Assignment - What must be returned is the number of lines in the records holding the word "computer", with no other text.

_ _ _ _ _

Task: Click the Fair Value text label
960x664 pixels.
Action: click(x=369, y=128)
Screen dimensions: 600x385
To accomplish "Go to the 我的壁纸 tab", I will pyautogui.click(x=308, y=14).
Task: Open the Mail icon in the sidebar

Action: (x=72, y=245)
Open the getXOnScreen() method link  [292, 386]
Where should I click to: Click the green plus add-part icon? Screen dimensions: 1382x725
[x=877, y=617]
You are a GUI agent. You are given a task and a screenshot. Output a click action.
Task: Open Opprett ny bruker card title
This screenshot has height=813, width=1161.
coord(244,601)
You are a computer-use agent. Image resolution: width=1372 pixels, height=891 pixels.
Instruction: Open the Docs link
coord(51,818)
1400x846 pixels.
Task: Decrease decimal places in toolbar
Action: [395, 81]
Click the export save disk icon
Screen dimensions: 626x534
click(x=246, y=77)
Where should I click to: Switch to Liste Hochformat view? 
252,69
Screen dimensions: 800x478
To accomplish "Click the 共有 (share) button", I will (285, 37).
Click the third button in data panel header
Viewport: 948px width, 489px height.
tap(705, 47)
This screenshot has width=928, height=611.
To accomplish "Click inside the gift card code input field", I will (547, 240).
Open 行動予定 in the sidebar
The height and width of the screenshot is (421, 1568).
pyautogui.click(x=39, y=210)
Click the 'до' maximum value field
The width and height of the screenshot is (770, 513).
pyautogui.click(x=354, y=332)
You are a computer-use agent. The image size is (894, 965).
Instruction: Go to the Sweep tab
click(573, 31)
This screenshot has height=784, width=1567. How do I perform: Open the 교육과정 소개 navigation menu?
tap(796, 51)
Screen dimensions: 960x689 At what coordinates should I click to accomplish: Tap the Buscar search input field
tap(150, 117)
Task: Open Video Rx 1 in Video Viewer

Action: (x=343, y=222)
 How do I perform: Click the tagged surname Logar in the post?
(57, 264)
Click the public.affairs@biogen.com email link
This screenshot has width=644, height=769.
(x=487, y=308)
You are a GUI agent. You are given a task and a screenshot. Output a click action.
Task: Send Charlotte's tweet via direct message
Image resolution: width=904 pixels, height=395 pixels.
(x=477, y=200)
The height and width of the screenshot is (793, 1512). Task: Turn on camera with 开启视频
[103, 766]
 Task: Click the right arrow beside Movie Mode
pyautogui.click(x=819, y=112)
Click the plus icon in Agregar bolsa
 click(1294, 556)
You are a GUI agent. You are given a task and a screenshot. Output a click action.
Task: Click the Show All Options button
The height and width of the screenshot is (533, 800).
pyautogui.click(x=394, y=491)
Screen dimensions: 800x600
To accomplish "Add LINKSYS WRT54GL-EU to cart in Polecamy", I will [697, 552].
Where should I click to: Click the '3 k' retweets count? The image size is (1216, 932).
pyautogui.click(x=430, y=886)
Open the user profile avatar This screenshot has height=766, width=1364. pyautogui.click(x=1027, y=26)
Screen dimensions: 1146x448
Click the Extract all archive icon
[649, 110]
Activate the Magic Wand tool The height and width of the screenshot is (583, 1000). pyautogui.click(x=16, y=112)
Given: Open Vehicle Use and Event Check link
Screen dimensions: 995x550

_ _ _ _ _

Solution to the problem - 2